We had plans for dinner at one of my Best friends (the Godmother with the December Birthday) and we stuck to them as I was doing ok if a little uncomfortable, I spent the evening chatting and bouncing on a ball, came home and we went to bed, but at 2am I excitedly told Spartacus it was time and off we went to our local delivery suite and so the story turns sour......
Im afraid you are still only 1cm! What Ive been at this hours you must be mistaken! So it continued, irregular but strong contractions for 3 more days, interspersed with no sleep, visits to the hospital only to be told still 1-2cm but waters are bulging! I researched latent labour with a sinking dread, surely this couldn’t go on for weeks I needed help, so crying with self pity on 1st December I trundled in for a shot of Diamorphine, and settled down for some much needed rest, I sent my husband home at 7pm and started to snooze, at 8.50pm I got up to fill my little cardboard sample pot, presently sat down on the loo and with a huge audible pop the sample pot shot out of my hands with the force of my waters breaking! So the husband was called back and it all became very very real. Eight hours, two courses of IV antibiotics a shot of diamorphine and much proclaiming that I just couldn’t do it later Peanut was handed to me all gooey and slimy and pointy headed from all the pushing.

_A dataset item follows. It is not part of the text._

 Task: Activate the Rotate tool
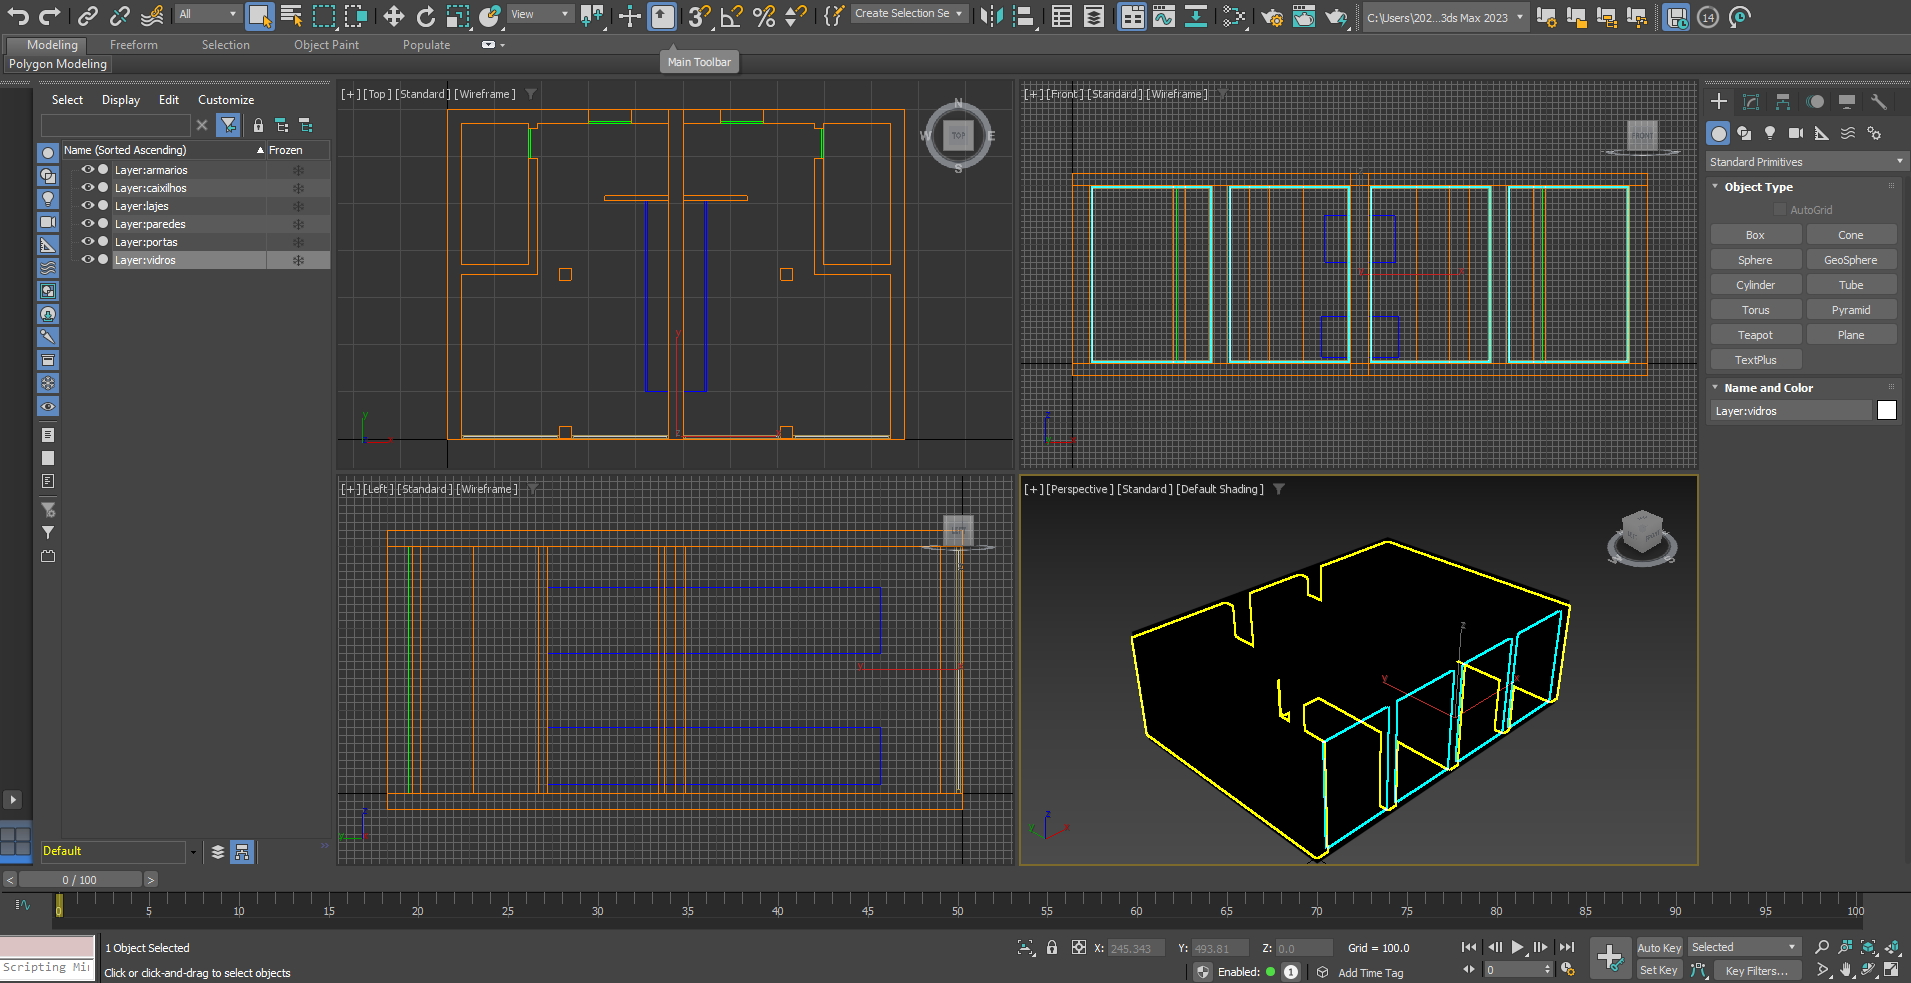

My first thought was 'well you're here then'. I will be honest, the sleep deprivation the drugs I hadn’t wanted and the 2 hours of pushing had really stunned me and my bolt of pure love and adoration, well that came later. My girl fed like a star, cried like,well like a baby and did all that she was supposed to. But weeks on I still felt like I had failed a bit, no natural birth no calm serene loving event. But at the same time our bond was growing into something fierce and primal and despite my disappointment at not having the romantic picture perfect birth I had envisaged I knew immediately we would do it again and soon. After all I had done it, no matter how, she was mine and she was here and safe and I DID THAT! Hear me roar I am amazing, I grew her and talked to her and sacrificed quite happily for her, I worked hard for her and she was here in my arms loving me (as long as food and comfort were in plentiful supply)
So the adventure began, the sleepless nights and constant worry, the joy and smiles and giggles, the colic and teething and parental guilt, the weaning, the holidays and 9 months later.... a very clear blue line!